[MATERIAL PROVIDED — start]

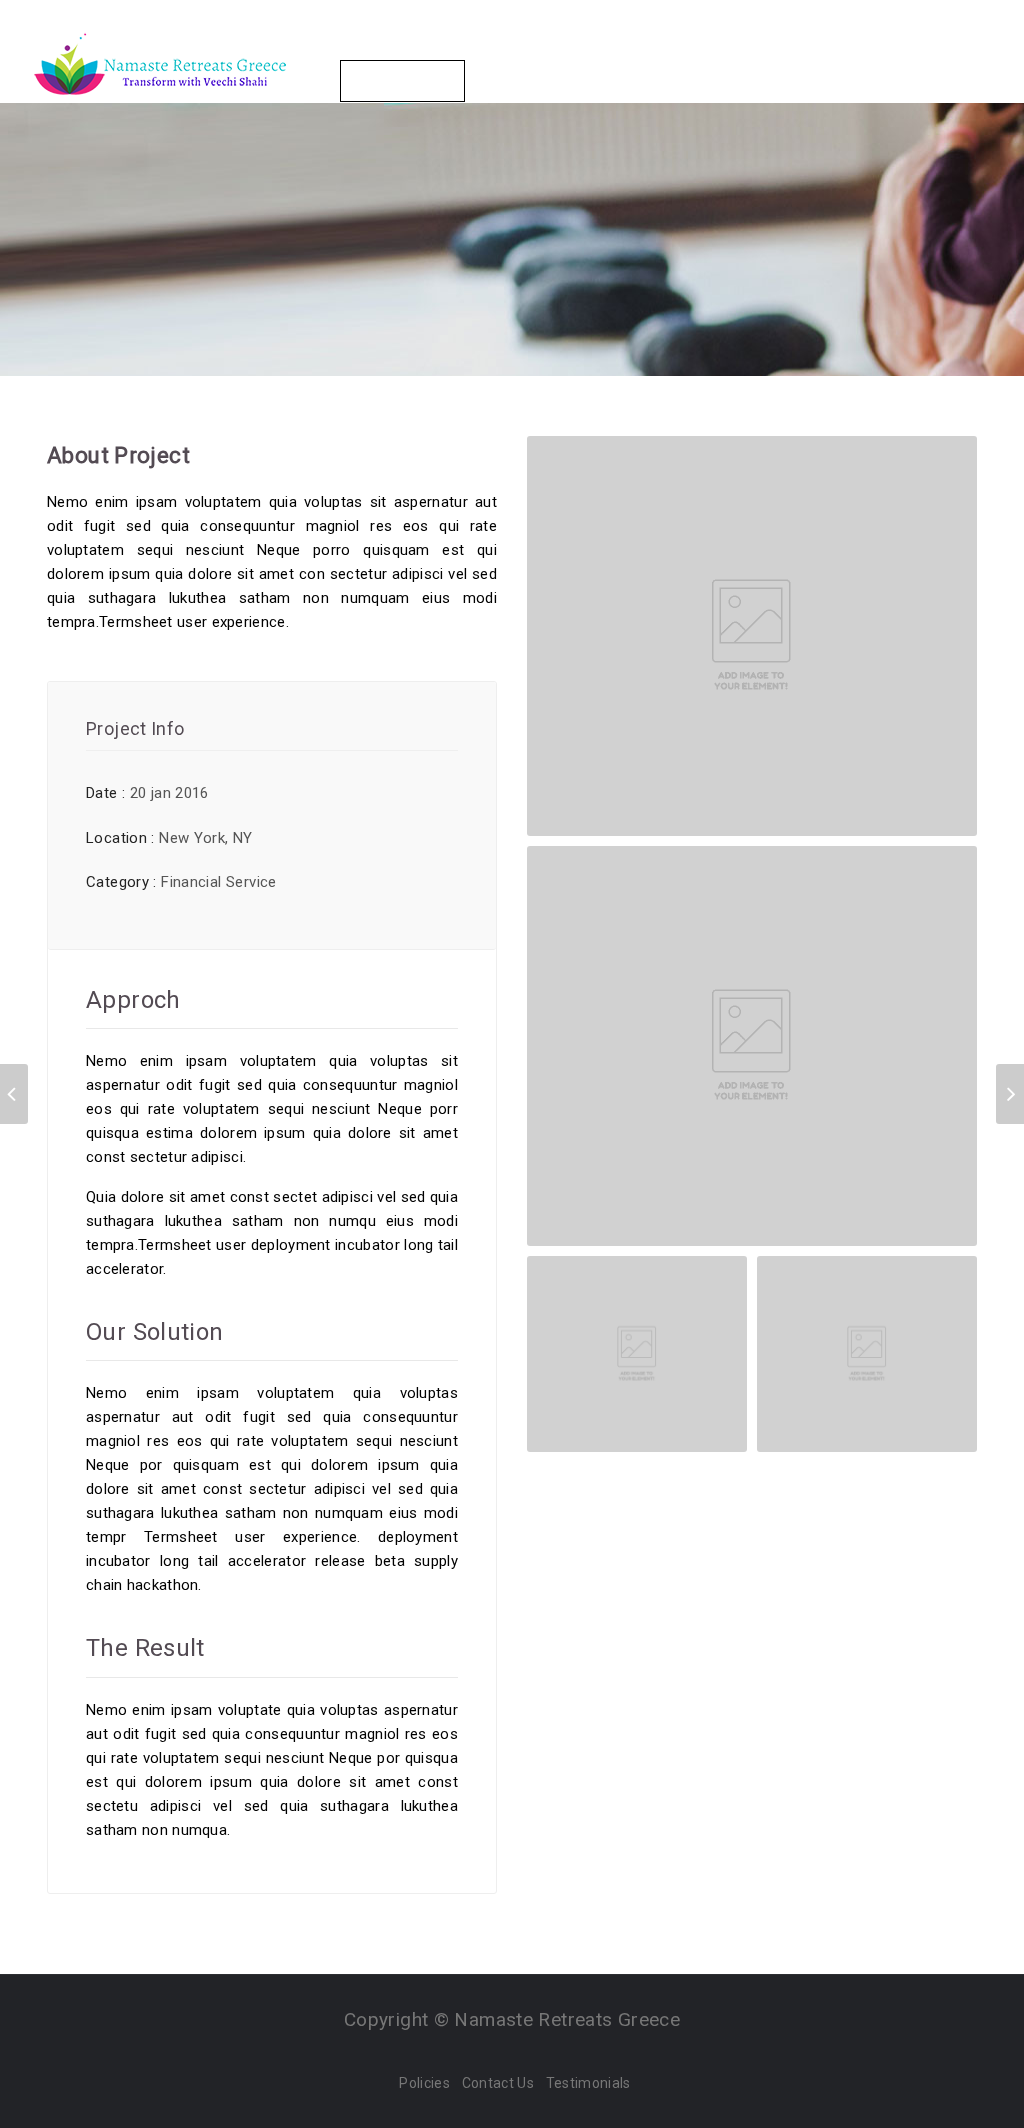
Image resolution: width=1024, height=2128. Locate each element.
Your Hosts (629, 49)
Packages (511, 49)
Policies (424, 2083)
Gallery (736, 49)
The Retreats (388, 49)
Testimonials (588, 2083)
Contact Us (402, 81)
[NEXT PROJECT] (1010, 1094)
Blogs (822, 49)
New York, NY (206, 838)
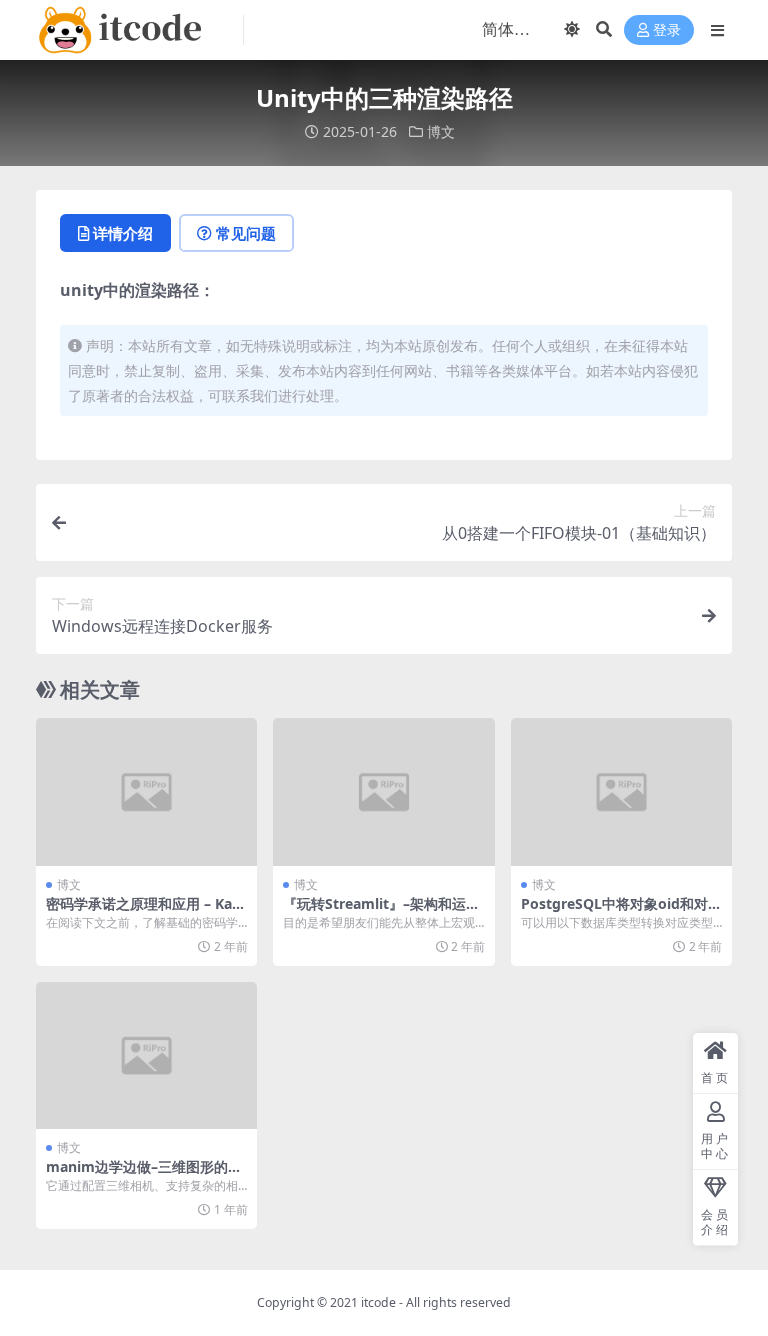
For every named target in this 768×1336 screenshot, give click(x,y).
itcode (378, 1302)
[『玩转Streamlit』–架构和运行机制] (383, 792)
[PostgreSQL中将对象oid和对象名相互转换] (621, 792)
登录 (667, 30)
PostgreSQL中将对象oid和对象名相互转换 (621, 912)
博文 (441, 131)
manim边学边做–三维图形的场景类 (144, 1175)
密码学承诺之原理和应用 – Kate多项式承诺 (146, 912)
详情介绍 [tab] (123, 233)
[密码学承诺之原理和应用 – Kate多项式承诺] (146, 792)
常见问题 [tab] (246, 233)
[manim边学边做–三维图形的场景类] (146, 1056)
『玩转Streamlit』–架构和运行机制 (381, 912)
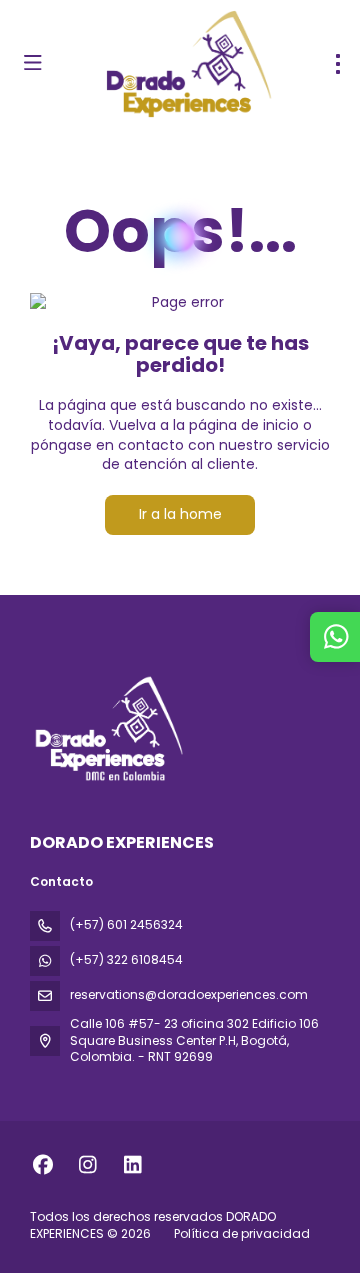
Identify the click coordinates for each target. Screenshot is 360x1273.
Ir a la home (180, 514)
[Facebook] (42, 1165)
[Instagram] (87, 1165)
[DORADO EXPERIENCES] (107, 728)
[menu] (338, 64)
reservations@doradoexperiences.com (189, 994)
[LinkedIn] (132, 1165)
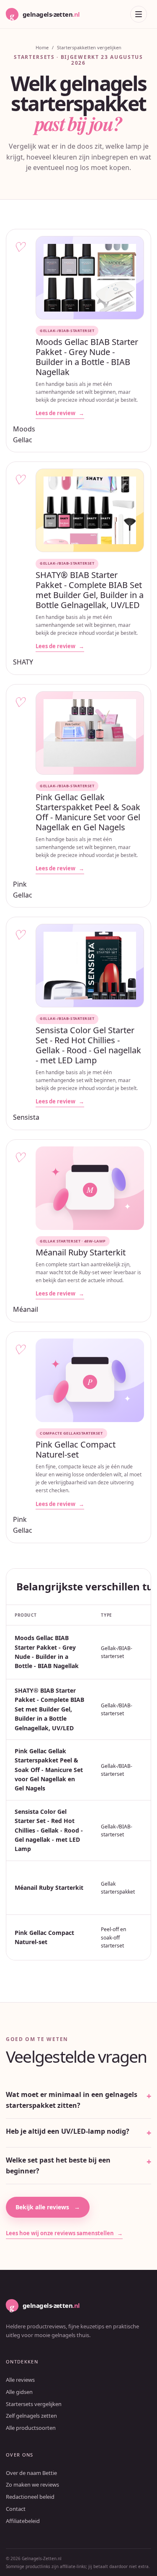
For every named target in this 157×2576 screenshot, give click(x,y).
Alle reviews (20, 2379)
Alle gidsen (19, 2392)
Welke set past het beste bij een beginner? (58, 2165)
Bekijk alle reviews (47, 2207)
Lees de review (60, 413)
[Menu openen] (138, 14)
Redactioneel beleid (30, 2496)
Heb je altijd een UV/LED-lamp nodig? (67, 2131)
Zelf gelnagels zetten (31, 2415)
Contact (16, 2509)
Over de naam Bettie (31, 2473)
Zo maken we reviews (32, 2484)
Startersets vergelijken (34, 2404)
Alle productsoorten (31, 2427)
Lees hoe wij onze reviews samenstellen (64, 2233)
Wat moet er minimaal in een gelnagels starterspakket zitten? (71, 2100)
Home (42, 47)
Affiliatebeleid (23, 2521)
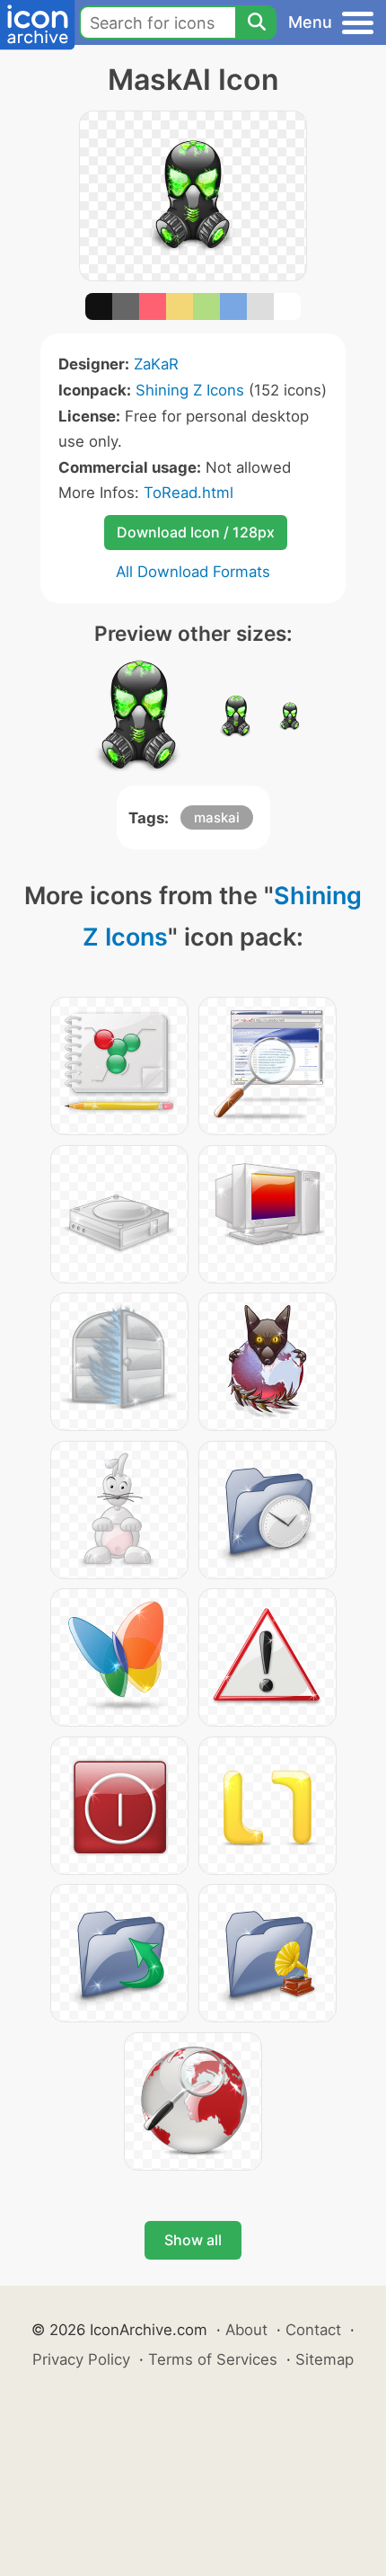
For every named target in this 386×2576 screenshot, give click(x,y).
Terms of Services (212, 2359)
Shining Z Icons (190, 390)
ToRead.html (188, 493)
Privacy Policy (81, 2359)
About (246, 2330)
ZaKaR (156, 364)
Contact (313, 2330)
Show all (193, 2240)
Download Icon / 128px (196, 532)
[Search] (255, 22)
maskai (217, 817)
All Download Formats (193, 572)
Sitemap (324, 2359)
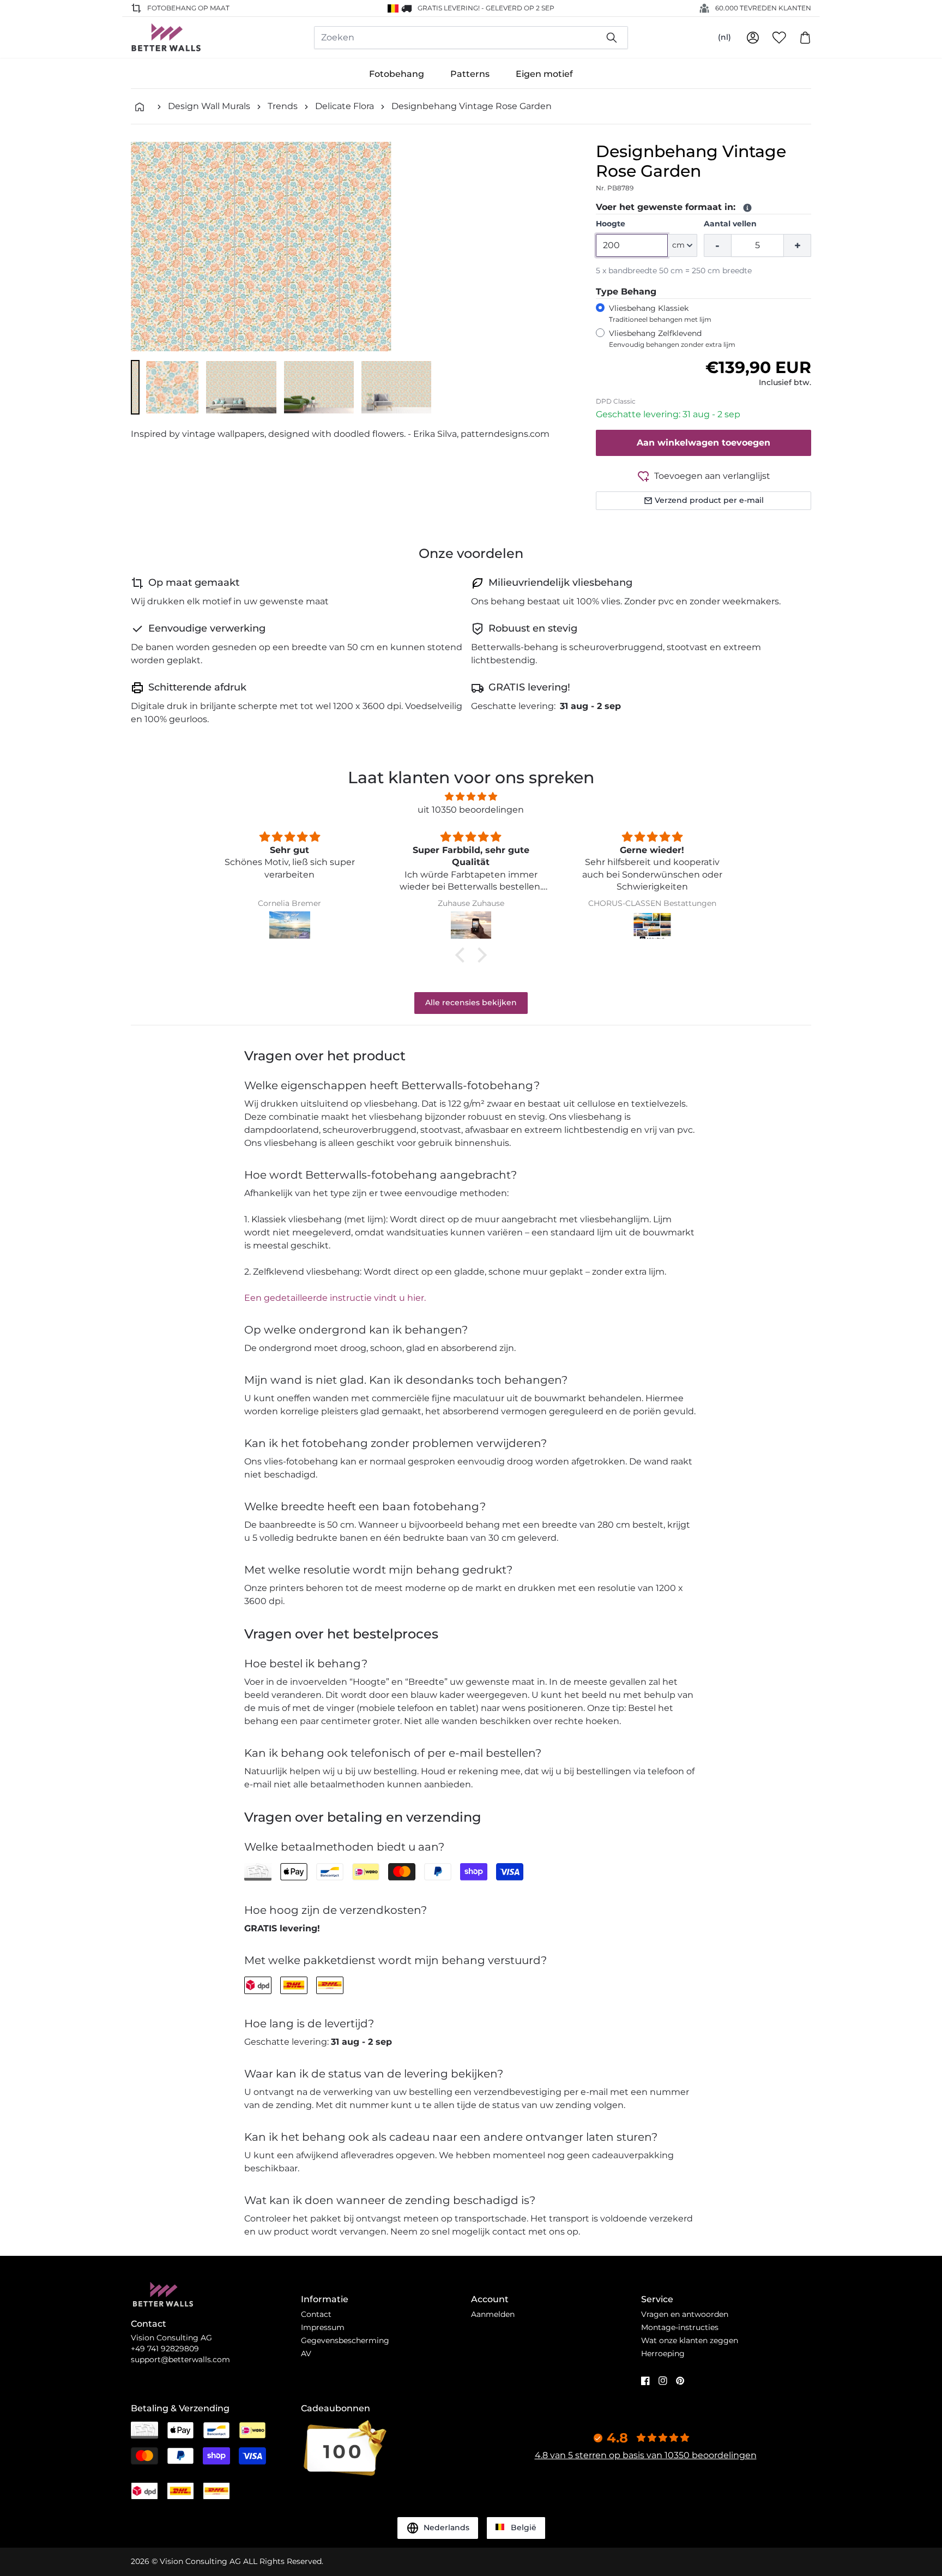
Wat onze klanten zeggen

[MATERIAL PROVIDED — finish]

◆ DIRECTIONS FOR THIS TASK
Extract the lines beginning with the one that contains "Wat moet er" and ending with the last line of the listing. Keep them exact and drop the pictures.

◆ EXERCISE OUTPUT
Wat moet er minimaal in een gelnagels starterspakket zitten? (71, 2100)
Home (42, 47)
Affiliatebeleid (23, 2521)
For every named target in this 386×2576 screenshot, give click(x,y).
Terms of Services (212, 2359)
Shining Z Icons (190, 390)
ToRead.html (188, 493)
Privacy Policy (81, 2359)
About (246, 2330)
ZaKaR (156, 364)
Contact (313, 2330)
Show all (193, 2240)
Download Icon / 128px (196, 532)
[Search] (255, 22)
maskai (217, 817)
All Download Formats (193, 572)
Sitemap (324, 2359)
Wat onze klanten zeggen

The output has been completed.